Workout of the Day:
Three sets of:
Jumping Squats x 8-10 reps (use 40-45% of Monday’s weight)
Rest 30 seconds
Russian Kettlebell Swings x 25 reps
Rest 3 minutes;
Three rounds for time of:
20 Box Jumps (24″/18″)
10 Ball Slams (30/20 lbs.)
An Argument for Bad Form – Part One
Written by Shane Farmer
Being indoctrinated into the Invictus community means you’ll be taught the finer details of proper technique before you’ll be let loose (like the hungry athletes that you are) on the gym. Whether it’s learning a kipping pull-up from George, a clean from Calvin, or a snatch from Sage, you’ll have a pair of eyes taking you through the best form for moving weight.

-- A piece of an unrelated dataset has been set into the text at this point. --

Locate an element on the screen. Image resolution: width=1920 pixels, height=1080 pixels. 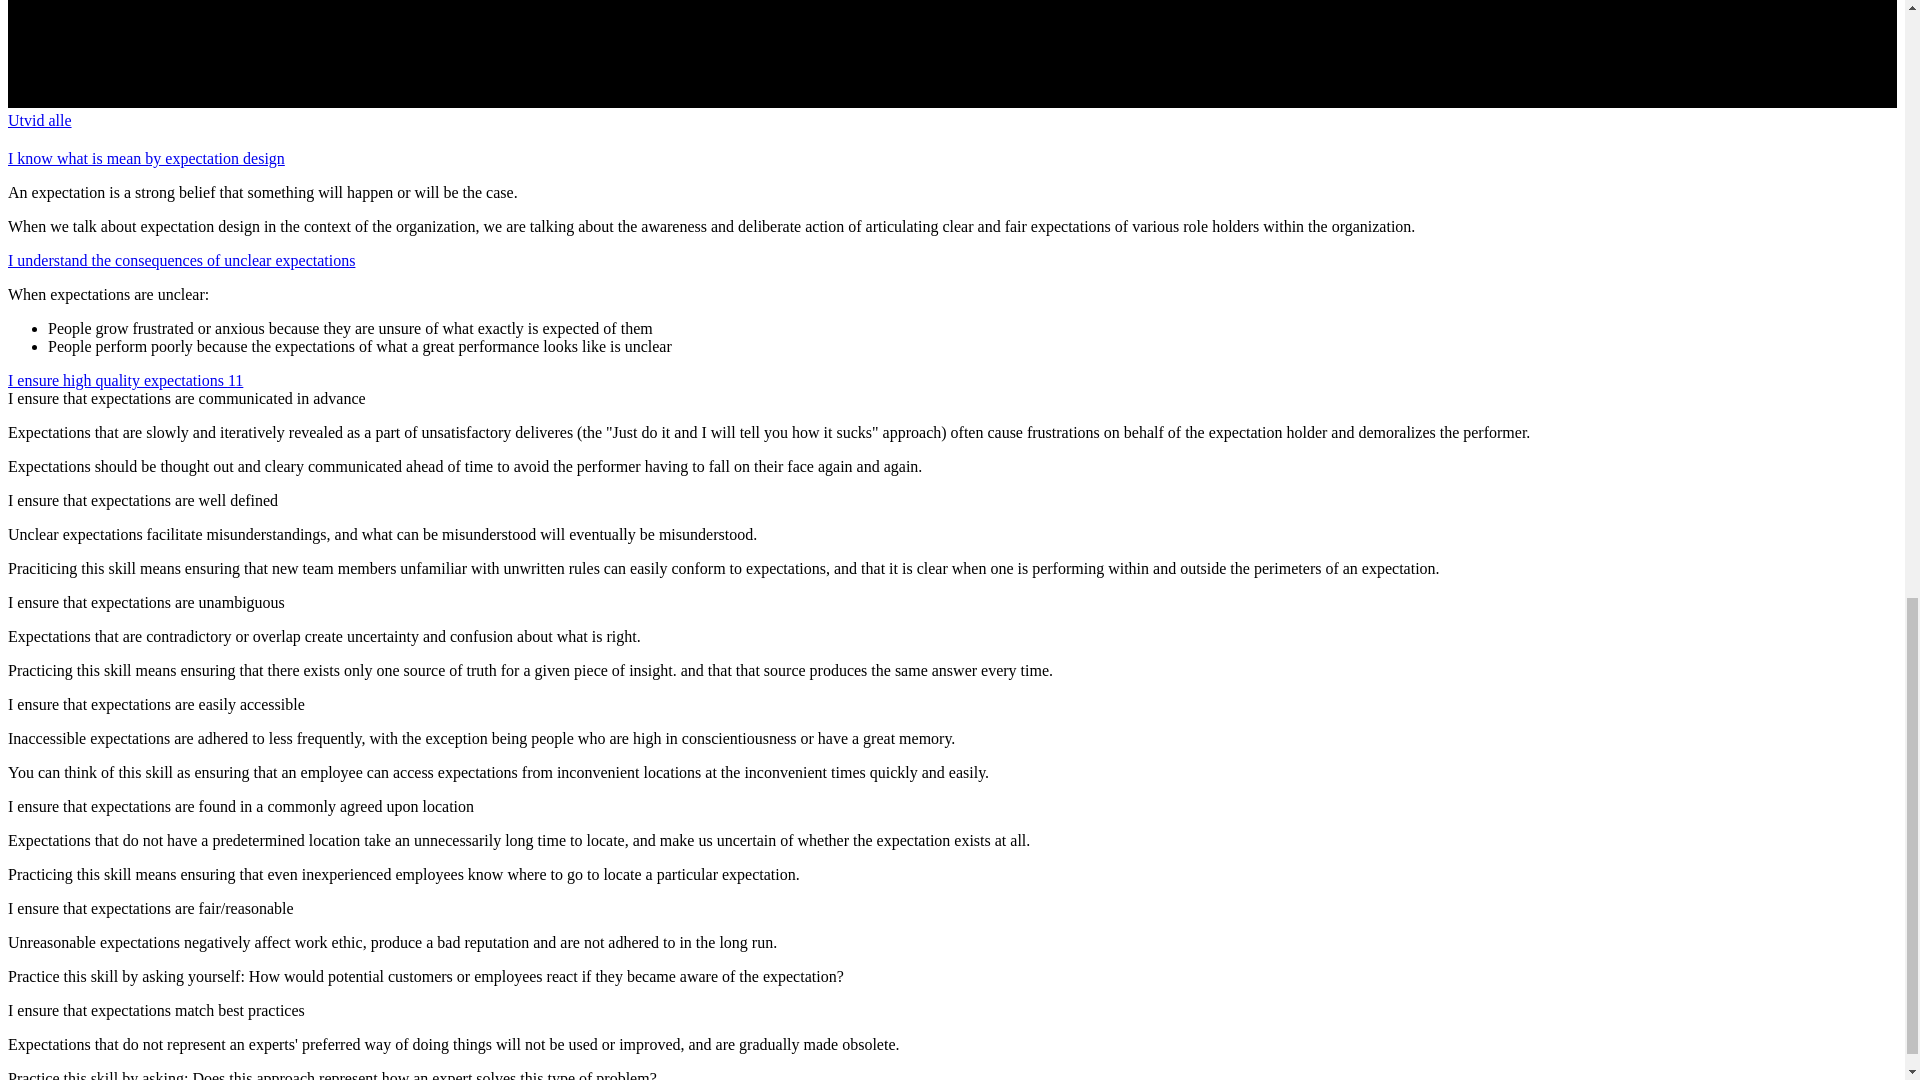
I ensure that expectations match best practices is located at coordinates (156, 1010).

When it comes to the Olympic lifts, we’re taught to strive for a connected drive off the ground, keeping a fluid link between the shoulders, bar, and hips. As coach Sage explains, “If any one of those three things moves without the other two moving as well, everything is thrown off.” Being that we train more often than not with this form, it makes sense that we’re accustomed to relating it to other exercises, such as rowing.
Therein lies the rub. Rowing calls for an altogether different set of movements. Before we can go into further explanation though, we need to explain the basic positions and movements of the body so we can all speak the same beautiful language of rowing.

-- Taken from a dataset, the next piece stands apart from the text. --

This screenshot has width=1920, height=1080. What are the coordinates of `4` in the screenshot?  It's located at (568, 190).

The excessive use of quotes here will identify key terms. Make sure you study them because there will be a test later.
Assume a stroke starts with the body fully compressed, we call this position the “Catch” – because this is where the oar catches the water, allowing us to push as hard as we do.
Next we have one term for the whole work portion of the stroke called the “Drive.” The Drive is a collaboration of three components: (1) the “Legs” – when you drive/push with only your legs; (2) which is followed by the “Swing” – where the hips open; and finished off with the “Arms” – where we finish the movement by pulling the oar handle to our body.
After going through the “Drive” we arrive at the final position called the “Release,” or “Finish.” This is a position of full leg extension, hips slightly opened (about 5 – 10 degrees beyond perpindicular), and hands pulled into the body.
To review the three main positions of a rowing stroke as we’ve just gone over them. We start at the “Catch,” move through the “Drive,” and end at the “Release/Finish.” Remember these positions, love them, and embrace the improved form that lies in your near future.